Sickle Cell transgenic mice exhibit a prothrombogenic phenotype in cerebral venules

Felicity Gavins1, D. Neil Granger2, Julia Buckingham1
1Imperial College, London, United Kingdom, 2Louisiana State University Health Science Center, Shreveport, Louisiana, United States

Sickle cell disease (SCD) is chronic genetic and lifelong disease affecting the vasculature of a variety of different organs with the affected tissues assuming an inflammatory phenotype (Wood et al., 2004). Leukocyte, platelet and erythrocyte adhesion have been implicated in the occlusive events that occur with SCD. This study, investigated the effects of SCD on the time taken for thrombus formation.

Intravital microscopy was performed in the cerebral microcirculation of pentobarbitone-anaesthetised (50mg/kg) wild-type (WT), sickle cell transgenic (SC; βs: 25-30g) and WT/βs chimeric (positive control) mice (as previously described; 1). Thrombus formation was formed using light/dye (10ml/kg of 5% FITC-dextran, injected via jugular vein) endothelial cell injury model in both arterioles and venules. Briefly, the jugular vein (dye administration) and trachea were canulated. A cranial window was drilled to expose pial vessels. Photoactivation was initiated by exposing 100μm vessel length to epi-illumination with a 175-W xenon lamp (Lambda LS, Sutter) and a fluorescein filter cube (HQ-FITC, Chroma). Epi-illumination was applied continuously and time of flow cessation recorded (≥60s duration).
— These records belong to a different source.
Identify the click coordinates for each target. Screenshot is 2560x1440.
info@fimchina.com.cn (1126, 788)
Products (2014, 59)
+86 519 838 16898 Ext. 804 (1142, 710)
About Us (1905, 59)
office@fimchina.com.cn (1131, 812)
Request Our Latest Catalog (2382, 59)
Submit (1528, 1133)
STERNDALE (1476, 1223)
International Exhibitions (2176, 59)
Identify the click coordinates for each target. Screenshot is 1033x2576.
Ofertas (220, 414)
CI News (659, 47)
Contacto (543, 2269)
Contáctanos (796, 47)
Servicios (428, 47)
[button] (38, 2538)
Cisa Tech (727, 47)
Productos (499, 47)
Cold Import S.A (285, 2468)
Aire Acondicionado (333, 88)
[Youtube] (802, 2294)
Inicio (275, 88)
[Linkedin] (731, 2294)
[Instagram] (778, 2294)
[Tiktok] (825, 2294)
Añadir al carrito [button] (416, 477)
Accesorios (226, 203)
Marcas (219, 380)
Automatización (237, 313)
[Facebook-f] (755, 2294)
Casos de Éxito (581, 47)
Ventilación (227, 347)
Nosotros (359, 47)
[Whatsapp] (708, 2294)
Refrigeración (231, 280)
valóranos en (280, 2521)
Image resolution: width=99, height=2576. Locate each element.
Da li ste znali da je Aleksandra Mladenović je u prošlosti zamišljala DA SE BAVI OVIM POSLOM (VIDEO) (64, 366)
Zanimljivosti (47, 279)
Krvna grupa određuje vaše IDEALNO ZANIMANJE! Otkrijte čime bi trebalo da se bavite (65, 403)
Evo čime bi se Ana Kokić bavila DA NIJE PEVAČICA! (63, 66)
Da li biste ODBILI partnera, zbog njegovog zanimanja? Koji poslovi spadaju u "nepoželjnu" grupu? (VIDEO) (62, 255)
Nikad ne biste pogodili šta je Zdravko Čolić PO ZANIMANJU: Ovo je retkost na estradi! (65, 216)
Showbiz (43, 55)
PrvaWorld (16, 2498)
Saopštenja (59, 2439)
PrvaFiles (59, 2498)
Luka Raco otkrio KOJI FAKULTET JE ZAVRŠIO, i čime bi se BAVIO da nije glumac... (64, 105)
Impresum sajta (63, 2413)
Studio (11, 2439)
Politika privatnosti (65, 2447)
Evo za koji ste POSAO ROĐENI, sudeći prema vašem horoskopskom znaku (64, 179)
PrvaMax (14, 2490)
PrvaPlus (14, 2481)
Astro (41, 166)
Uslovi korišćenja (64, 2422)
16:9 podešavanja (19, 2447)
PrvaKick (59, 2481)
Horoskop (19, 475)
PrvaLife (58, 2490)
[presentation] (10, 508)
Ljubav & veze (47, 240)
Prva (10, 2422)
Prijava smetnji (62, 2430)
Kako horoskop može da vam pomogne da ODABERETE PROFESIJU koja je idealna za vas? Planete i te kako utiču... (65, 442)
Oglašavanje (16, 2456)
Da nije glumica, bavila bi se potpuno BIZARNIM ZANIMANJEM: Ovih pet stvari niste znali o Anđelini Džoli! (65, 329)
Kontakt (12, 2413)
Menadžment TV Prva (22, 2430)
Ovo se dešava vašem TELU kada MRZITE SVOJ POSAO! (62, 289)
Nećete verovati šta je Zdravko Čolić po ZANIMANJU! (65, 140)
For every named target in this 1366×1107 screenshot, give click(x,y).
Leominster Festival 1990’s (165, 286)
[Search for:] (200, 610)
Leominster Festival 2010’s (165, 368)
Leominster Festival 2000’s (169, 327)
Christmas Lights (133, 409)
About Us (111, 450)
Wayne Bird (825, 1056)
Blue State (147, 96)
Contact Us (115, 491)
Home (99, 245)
In contrast to WT mice, the time taken for thrombus formation was reduced by 50% in SC mice in arterioles (33.5±2.5 min vs. 16.3±3.0 min P<0.05, n=5 mice, WT vs. SC mice respectively) and venules (10.6±1.0 min vs. 5.0 ±0.3 min, P<0.05, n=5 mice, WT vs. SC mice respectively). By contrast, the average time for flow cessation to occur in WT/βs chimeric mice did not differ significantly from that in WT mice in either arterioles (45.4±3.3 min. n=4mice) and venules (11.3±0.9 min. n=4mice), suggesting the response observed in these SC mice was not due to the way in which they were generated.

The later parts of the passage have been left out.